Bang Malih mendekati para warga agar pergi dari teras kontrakannya. Lelaki itu menyadari kesedihan di wajah keponakannya. 

Mereka membubarkan diri dari kontrakan tersebut dengan cibiran dan ada juga rasa iba. 

"Gua bingung harus ngapain Bara?" bisik bang Malih di samping tubuh Bara. 

"Boleh saya lihat luka memarnya?" tanya Bara meminta izin kepada kedua pasangan suami istri. 

Widya menyodorkan tangannya. Bara menatap luka lembam itu. 

"Bang, pohon gede itu apa sudah lama di situ?" 
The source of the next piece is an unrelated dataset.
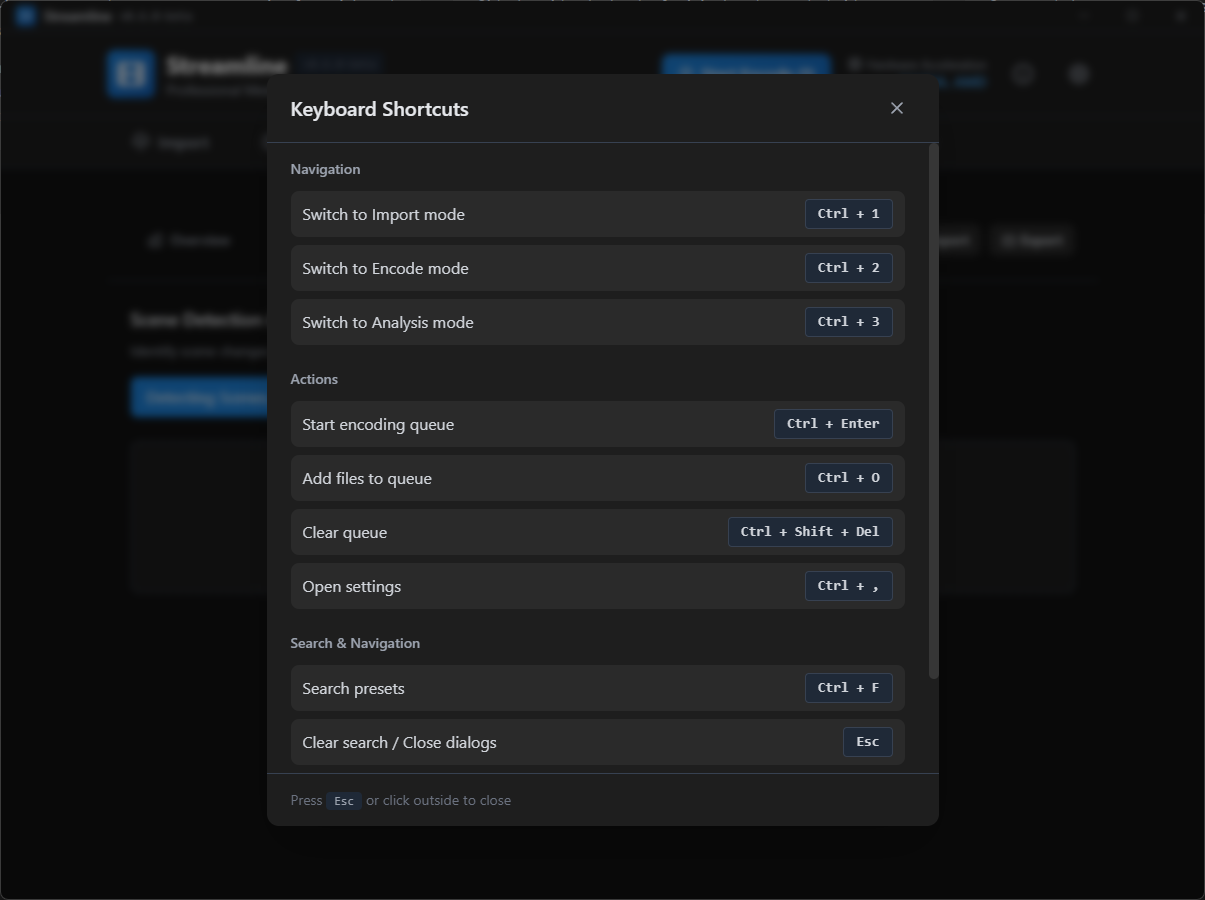Click the StreamSine icon in the title bar
1205x900 pixels.
pyautogui.click(x=24, y=15)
"Udah lama banget. Dari gua punya bini atu sampe dua." 

Bara membisikkan sesuatu ke kuping bang Malih. Ia menatap Bara tak percaya. 

"Serius lu!" Bara menganggukkan kepala. 

Perasaan bang Malih mengatakan kalau ada sesuatu di pohon itu. Terkadang ia juga melihat sosok hitam besar berada di pohon itu.

"Oke, hari ini kita kerjain semuanya. Gua cari orang dulu yang ahli." 

"Lebih baik Mba Widya dan Mas Toni berada di rumah Bang Malih dulu. Di sana banyak orang. Hingga semuanya kita lakukan." 

Bara dan Bang Malih mendiskusikan rencana mereka di tempat lain. 

**

Sebelum azan magrib berkumandang. Bang Malih dan beberapa orang merubuhkan pohon tersebut. 

Suara alat gergaji listrik senso terdengar nyaring. Mereka berdoa bersama-sama dalam hati. Tak ada yang terjadi selama pemotongan berlangsung. 

Widya menatap pohon itu was-was. Tubuh wanita itu terjatuh ke tanah dan tak sadarkan diri. 

Bang Malih memanggil beberapa orang untuk membantunya membacakan ayat Al quraan sesuai saran Bara.

Bara menatap tanah dekat pohon besar itu, entah apa yang ada di dalamnya. 

"Tolong Pak cangkul tanah sebelah sini!" perintah Bara kepada salah satu tukang penebang pohon. 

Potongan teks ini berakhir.